A review of fam-trastuzumab deruxtecan nxki shows how it has become a standard of care for patients with metastatic breast cancer that is HER2-positive.

Sara A. Hurvitz, MD, a medical oncologist, associate professor at the David Geffen School of Medicine at UCLA; medical director of the Jonsson Comprehensive Cancer Center Clinical Research Unit; co-director of the Santa Monica-UCLA Outpatient Oncology Practices; and director of the Breast Cancer Clinical Trials Program at UCLA, discusses how fam-trastuzumab deruxtecan-nxki (T-DXd; Enhertu) rose to become a standard of care treatment for patients with HER2-positive, metastatic breast cancer.

Transcript:

0:09 | Trastuzumab deruxtecan really hit the scene like in 2019 at [the San Antonio Breast Cancer Symposium] when a single-arm phase 2 trial evaluating T-DXd alone in patients with really heavily pretreated, HER2-positive metastatic breast cancer, who were treated with this agent had an objective response rate of over 60%, and a progression-free survival of over 16 months. We've never seen results with HER2 targeted therapy or any therapy for this type of disease and it led to the accelerated approval of T-DXd.

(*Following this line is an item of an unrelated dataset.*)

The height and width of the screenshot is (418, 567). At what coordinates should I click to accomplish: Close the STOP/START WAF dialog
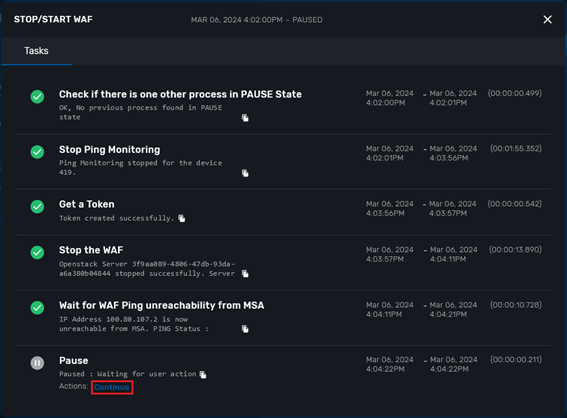[x=547, y=20]
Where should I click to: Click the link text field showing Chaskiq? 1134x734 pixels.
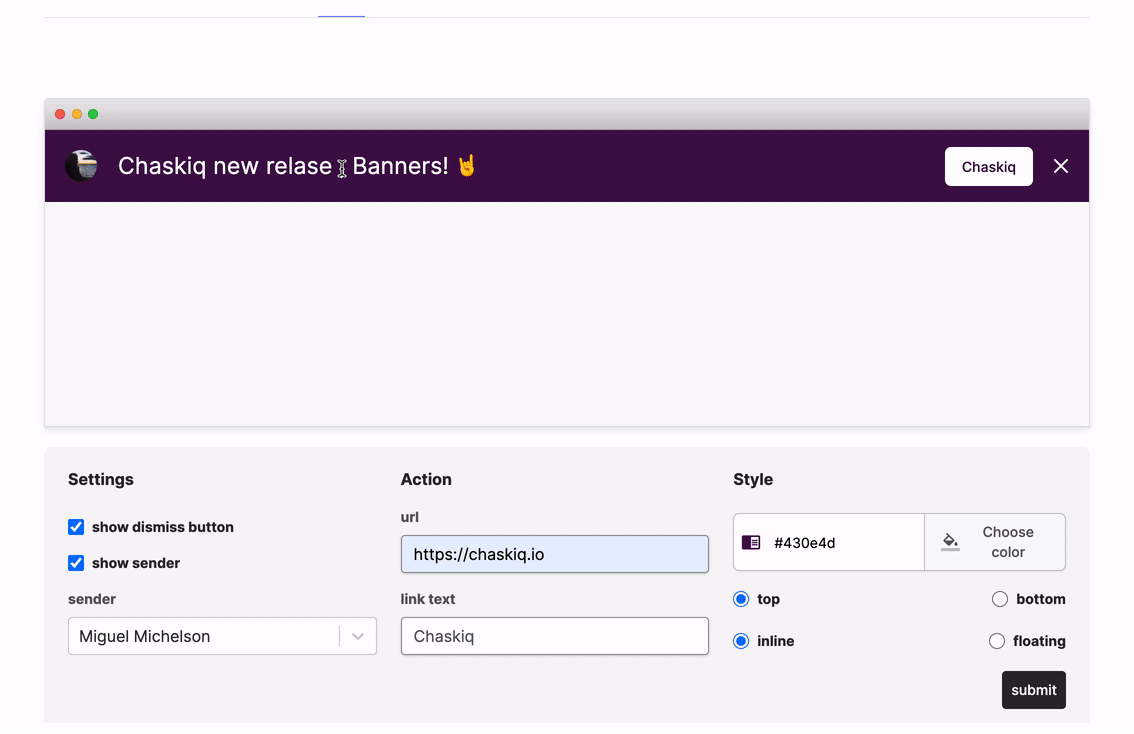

0:48 | The confirmatory phase 3 clinical trial evaluating T-DXd head-to-head against trastuzumab emtansine [T-DM1; Kadcyla] scene was reported in 2021, at ESMO. And this study was the first randomized phase 3 study looking at T-DXd, and it demonstrated a statistically significant improvement in progression-free survival with T-DXd, compared to T-DM1, as well as improvements in terms of objective response rate, and a trend toward an improvement in overall survival. The overall survival at the time of the reporting was not yet mature. So, at San Antonio in 2022 the data from DESTINY-Breast03 [NCT03529110] were updated with overall survival data.

1:34 | Now at the time of this reporting, the overall survival was statistically significantly better with T-DXd. The median overall survival hadn't been reached yet for either treatment arm, but the overall survival hazard ratio was significantly better with T-DXd, with a hazard ratio of 0.64. Moreover, the median PFS for T-DXd had been met at 28.8 months compared to around 6.8 months for T-DM1 and again the objective response rates and clinical benefit rates are better with T-DXd. So, it really was the homerun in favor of T-DXd in patients who'd received 1 prior line of therapy in the metastatic setting with HER2-positive disease.